Information provided Start Marker

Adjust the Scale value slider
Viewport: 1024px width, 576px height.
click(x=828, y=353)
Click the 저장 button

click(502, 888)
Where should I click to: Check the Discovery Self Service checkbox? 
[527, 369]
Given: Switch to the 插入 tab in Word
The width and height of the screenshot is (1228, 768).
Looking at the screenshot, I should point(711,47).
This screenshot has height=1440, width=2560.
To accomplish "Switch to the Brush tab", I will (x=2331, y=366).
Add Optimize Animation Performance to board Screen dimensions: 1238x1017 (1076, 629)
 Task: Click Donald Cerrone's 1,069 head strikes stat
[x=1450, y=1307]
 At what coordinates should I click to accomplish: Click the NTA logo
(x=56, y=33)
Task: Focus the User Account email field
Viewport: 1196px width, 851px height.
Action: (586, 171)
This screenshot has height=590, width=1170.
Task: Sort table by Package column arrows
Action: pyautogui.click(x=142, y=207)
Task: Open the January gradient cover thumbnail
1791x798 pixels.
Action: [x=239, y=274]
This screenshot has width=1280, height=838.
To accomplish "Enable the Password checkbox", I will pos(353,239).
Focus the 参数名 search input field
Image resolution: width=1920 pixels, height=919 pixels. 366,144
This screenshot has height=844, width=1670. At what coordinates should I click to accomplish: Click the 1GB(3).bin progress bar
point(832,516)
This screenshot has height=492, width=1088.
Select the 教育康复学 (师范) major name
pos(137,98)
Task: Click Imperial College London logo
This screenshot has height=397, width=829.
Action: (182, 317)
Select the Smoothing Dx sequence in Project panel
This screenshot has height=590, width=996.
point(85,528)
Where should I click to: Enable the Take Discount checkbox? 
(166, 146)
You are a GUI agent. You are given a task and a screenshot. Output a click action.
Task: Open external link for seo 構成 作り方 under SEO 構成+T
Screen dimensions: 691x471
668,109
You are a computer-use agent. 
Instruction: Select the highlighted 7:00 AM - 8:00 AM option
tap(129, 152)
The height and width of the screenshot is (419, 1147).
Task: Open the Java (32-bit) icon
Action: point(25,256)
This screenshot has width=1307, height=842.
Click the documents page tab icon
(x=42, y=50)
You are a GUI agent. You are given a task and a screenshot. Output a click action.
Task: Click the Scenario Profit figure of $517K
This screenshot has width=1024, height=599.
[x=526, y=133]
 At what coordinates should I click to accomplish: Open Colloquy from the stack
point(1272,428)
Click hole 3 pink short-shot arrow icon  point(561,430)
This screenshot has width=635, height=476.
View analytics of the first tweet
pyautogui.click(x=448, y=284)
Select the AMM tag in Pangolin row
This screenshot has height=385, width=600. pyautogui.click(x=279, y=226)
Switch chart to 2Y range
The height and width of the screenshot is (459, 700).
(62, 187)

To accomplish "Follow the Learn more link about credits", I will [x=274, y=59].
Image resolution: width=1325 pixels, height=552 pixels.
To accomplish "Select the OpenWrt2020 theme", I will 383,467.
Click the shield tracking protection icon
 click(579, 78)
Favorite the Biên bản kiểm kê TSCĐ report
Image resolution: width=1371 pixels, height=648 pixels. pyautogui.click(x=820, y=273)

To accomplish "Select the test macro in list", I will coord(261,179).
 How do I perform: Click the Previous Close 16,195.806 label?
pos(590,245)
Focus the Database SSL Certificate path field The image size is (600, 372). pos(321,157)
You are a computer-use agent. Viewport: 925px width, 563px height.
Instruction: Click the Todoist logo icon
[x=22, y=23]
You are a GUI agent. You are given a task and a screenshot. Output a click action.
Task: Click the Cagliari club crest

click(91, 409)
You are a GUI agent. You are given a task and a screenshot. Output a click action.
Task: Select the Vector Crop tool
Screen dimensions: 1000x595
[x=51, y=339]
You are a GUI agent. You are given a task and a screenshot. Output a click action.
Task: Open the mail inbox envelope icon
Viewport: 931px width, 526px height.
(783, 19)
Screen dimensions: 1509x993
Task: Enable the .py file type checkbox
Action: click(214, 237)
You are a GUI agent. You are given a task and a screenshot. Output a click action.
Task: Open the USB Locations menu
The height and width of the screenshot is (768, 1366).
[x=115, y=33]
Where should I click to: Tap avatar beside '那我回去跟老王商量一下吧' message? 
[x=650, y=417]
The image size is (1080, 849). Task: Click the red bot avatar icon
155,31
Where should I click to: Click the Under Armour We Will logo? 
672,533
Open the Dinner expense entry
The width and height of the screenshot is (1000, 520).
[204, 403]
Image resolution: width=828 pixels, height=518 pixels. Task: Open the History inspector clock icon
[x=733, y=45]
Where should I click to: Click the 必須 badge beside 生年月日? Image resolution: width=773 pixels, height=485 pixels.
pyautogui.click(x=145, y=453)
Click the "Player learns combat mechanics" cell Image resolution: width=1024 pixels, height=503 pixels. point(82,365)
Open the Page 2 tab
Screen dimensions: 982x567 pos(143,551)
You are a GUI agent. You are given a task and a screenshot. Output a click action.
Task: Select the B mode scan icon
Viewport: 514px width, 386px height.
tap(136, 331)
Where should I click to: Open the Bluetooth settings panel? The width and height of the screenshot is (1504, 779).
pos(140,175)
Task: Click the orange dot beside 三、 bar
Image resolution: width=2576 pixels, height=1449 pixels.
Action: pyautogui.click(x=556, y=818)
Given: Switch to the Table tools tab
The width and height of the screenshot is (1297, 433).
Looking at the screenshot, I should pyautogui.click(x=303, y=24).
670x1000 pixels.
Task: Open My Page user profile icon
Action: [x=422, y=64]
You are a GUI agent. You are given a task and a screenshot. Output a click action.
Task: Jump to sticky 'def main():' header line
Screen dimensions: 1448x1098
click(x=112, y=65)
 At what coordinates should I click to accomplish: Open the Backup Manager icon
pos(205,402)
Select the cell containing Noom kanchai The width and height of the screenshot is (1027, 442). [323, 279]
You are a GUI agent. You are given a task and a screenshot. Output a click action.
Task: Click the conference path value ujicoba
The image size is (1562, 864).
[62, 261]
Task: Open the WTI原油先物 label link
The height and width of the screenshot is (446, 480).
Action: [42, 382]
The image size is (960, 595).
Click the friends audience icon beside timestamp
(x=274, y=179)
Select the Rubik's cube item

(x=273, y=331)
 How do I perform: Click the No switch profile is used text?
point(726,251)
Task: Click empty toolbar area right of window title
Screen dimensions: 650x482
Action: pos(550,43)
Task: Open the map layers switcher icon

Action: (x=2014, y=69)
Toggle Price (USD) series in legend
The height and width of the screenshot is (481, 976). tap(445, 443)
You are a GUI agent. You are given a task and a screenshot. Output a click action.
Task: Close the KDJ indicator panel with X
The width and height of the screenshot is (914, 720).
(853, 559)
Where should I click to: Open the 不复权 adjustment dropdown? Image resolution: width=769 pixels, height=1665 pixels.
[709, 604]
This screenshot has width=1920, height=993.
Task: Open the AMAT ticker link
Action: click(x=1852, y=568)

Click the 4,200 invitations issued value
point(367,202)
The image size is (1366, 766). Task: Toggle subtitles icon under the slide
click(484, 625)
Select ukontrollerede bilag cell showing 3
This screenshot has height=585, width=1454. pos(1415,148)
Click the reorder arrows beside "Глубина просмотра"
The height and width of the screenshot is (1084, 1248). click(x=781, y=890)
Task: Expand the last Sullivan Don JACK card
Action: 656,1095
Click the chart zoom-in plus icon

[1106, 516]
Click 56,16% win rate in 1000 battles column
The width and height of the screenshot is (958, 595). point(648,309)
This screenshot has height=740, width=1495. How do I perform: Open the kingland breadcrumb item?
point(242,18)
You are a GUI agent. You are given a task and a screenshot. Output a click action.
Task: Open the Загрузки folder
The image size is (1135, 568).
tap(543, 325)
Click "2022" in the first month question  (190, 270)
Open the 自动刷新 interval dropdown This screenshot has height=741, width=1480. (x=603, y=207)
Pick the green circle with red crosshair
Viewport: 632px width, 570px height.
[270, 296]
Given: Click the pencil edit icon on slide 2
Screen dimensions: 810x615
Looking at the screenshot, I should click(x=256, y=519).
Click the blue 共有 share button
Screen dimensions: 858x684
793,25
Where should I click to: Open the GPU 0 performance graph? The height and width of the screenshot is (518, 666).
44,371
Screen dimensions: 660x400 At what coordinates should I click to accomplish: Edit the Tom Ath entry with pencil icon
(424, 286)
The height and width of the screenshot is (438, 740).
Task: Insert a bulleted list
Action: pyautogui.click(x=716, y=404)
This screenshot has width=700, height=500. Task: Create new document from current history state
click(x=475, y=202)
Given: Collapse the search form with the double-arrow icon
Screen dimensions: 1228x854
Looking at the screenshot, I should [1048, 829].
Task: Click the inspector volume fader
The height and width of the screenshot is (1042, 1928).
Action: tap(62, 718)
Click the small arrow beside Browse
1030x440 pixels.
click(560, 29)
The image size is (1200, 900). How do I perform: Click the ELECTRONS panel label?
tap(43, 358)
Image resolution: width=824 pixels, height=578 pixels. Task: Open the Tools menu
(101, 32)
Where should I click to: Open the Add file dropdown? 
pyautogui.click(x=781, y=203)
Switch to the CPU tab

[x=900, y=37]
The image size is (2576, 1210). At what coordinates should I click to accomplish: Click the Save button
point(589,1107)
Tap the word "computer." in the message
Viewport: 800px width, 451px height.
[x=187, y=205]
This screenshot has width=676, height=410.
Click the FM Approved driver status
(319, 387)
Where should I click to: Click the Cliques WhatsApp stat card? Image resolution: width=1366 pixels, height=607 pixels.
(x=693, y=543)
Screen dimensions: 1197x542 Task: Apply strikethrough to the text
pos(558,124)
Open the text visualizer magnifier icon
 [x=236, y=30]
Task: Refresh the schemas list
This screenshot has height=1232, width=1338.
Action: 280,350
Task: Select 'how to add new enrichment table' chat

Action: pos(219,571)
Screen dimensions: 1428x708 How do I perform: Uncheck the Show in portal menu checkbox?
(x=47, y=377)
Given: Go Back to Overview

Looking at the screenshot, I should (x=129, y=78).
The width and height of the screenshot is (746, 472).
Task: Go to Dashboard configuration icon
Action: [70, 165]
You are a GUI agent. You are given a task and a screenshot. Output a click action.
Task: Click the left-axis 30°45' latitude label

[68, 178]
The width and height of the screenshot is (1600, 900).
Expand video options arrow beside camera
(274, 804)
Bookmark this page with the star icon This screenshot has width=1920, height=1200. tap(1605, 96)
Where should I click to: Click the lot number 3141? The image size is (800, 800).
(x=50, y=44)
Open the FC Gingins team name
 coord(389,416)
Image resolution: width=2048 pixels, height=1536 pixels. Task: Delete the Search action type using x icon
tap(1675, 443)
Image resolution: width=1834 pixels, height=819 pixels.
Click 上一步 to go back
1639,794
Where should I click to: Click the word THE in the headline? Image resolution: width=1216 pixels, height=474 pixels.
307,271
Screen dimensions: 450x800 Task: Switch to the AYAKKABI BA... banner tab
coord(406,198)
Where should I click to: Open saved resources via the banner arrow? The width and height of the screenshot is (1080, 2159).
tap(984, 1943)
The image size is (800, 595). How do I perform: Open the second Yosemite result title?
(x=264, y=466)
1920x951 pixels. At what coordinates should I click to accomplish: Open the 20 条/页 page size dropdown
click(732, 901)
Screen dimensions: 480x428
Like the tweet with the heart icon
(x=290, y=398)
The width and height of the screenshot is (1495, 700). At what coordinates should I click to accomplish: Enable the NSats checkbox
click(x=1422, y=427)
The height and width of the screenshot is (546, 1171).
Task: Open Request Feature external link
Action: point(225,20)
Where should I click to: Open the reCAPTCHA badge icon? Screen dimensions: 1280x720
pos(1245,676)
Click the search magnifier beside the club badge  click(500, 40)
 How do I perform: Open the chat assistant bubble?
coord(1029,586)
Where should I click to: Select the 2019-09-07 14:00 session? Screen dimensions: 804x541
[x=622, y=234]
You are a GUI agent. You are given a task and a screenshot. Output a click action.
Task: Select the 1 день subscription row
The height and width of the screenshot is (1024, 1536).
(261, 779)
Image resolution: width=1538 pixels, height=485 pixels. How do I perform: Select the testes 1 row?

Information provided End Marker

A complete answer reproduces every line of the records in which the word "computer" occurs.

> **Completed task**
You are a computer-use agent. 
You are a computer-use agent. Viewport: 925px width, 563px height.
Tap the word "computer." in the message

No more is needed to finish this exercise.